Il sistema di prevenzione della corruzione in Italia

È enorme lo sforzo realizzato negli ultimi dieci anni che ha portato l’Italia a risalire la classifica di Transparency International, più volte indicata dall’Autorità Nazionale Anticorruzione come cartina di tornasole dei progressi ottenuti. Eppure non sembra che il fenomeno sia stato arginato né dalla Legge Severino (2012) né decreto sul Whistleblowing (2017) né dalla Legge Spazza Corrotti (2019). Il contesto normativo ha posto numerosi adempimenti (piani, relazioni, dichiarazioni, obblighi di comunicazione o pubblicazione, controlli, etc.) che hanno appesantito le pubbliche amministrazioni. Sono circa tre milioni e mezzo coloro che lavorano nel settore pubblico e che trovano tutte queste misure in larga parte inefficaci. Apparirà semplicistico, tuttavia basterebbe riportare senso di appartenenza nelle istituzioni. Bisogna rendere orgogliosi i dipendenti pubblici di servire la collettività nella propria amministrazione. Occorre valorizzare l’integrità ed il merito piuttosto che minacciare di sanzionare un esercito di colletti bianchi sul quale viene gettato fango ogni volta che uno di loro sbaglia o semplicemente si sospetta che abbia sbagliato.
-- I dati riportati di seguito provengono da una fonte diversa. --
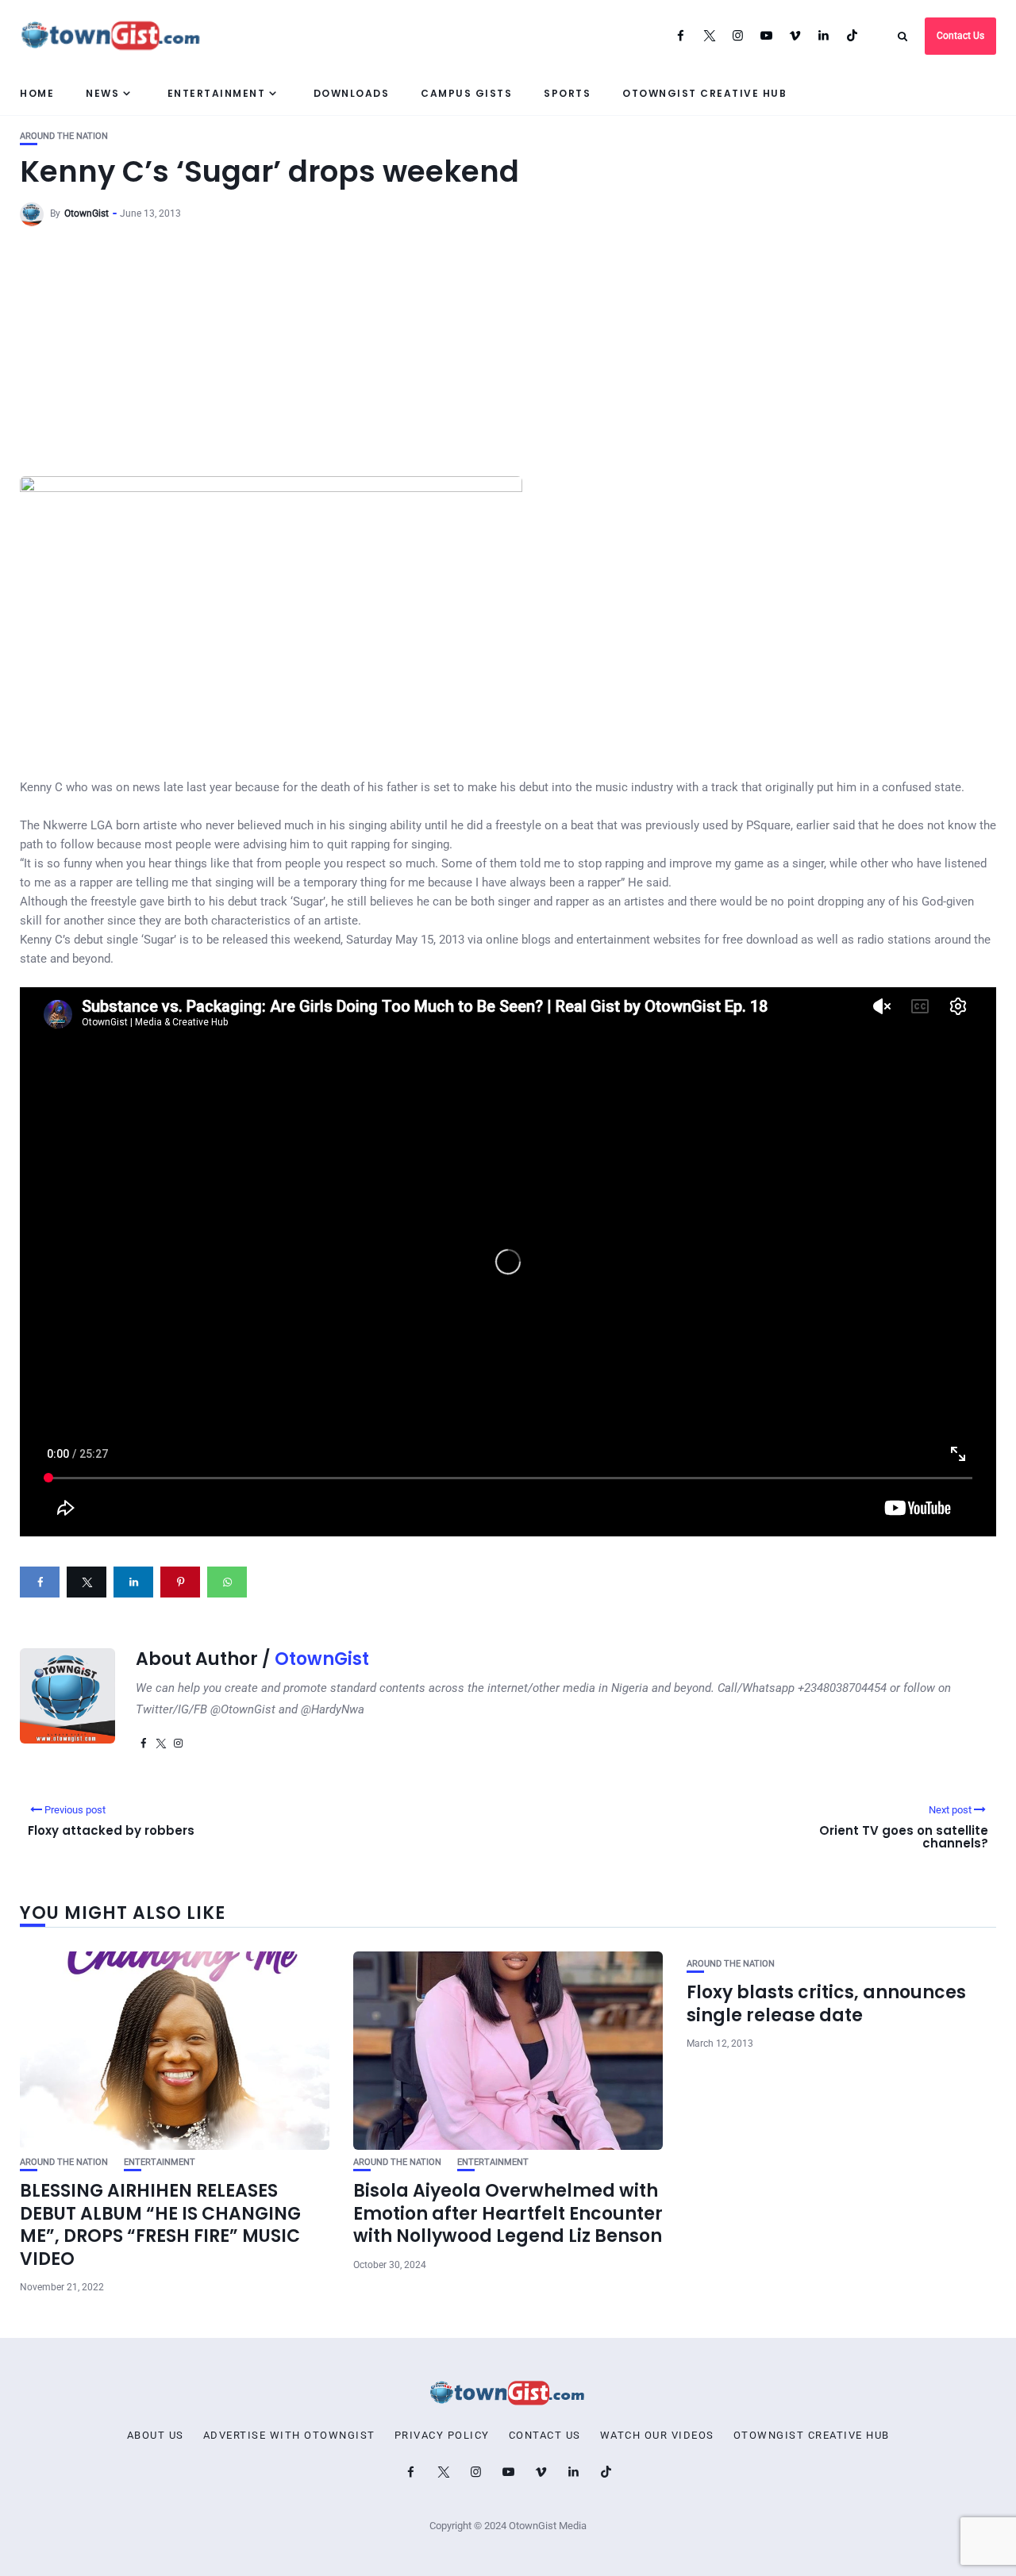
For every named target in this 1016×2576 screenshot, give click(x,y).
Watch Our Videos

Una seria proposta anticorruzione

Nonostante la legge Severino abbia introdotto il traffico per influenze illecite, peraltro una specie di reato di fatto già sanzionato dall’ordinamento penale anche senza la formulazione della norma del 2012, non sembra che la politica sia consapevole del ruolo che investe nel contrasto alla corruzione. Come detto il legislatore ha trasferito le misure di lotta alla corruzione a carico dei dirigenti e dei dipendenti pubblici, quando in realtà lo sdegno e la preoccupazione dei cittadini riguarda il comportamento dei politici. È sufficiente ricordare che la legge Severino viene adottata a distanza di pochi mesi e sull’onda dello scandalo della distrazione dei contributi per i gruppi consiliari alla Regione Lazio che portò alle dimissioni di Renata Polverini. Una seria proposta anticorruzione deve riguardare la classe politica e deve essere volta a garantire sempre più integrità. Tempo fa ho redatto una proposta di legge sul tema. La cultura dell’integrità e della trasparenza si può affermare soltanto se vi è il coinvolgimento degli organi politici i cui rappresentanti raramente partecipano ad incontri sul tema (seminari e corsi obbligatori per i dipendenti) ed appaiono poco sensibili alla diffusione delle buone pratiche di prevenzione della corruzione. La proposta intende favorire tale cultura attraverso il necessario impegno dei titolari di incarichi politici i quali, similmente a quanto avviene per i professionisti, devono dimostrare di avere la competenze necessaria per svolgere il proprio mandato, ivi inclusa la deontologia che si può acquisire anche attraverso attività di formazione specifica in materia di integrità e di prevenzione della corruzione.

La formazione obbligatoria dei politici su integrità ed etica

Consapevoli che un seminario non sia sufficiente per superare la cd. cultura dell’adempimento, è evidente che un semplice attestato di partecipazione non è indice del livello di formazione acquisito. Pertanto la proposta prevede una verifica finale alla quale sarà data ampia visibilità attraverso il sito web dell’amministrazione e, per gli enti locali e le regioni, la pubblicazione nell’anagrafe degli amministratori. Sempre al fine di evitare che l’attività formativa sia considerata un mero adempimento e venga data scarsa attenzione alle migliori pratiche individuate dall’Autorità Nazionale Anticorruzione per favorire l’integrità e la trasparenza (in primis, il piano triennale di prevenzione della corruzione e della trasparenza), la proposta prevede la sanzione della sospensione dall’incarico in caso di mancata partecipazione all’attività di formazione. Si tratta di una sanzione forte ma necessaria per riportare l’etica pubblica al centro della politica e ricostruire un clima di fiducia con i cittadini.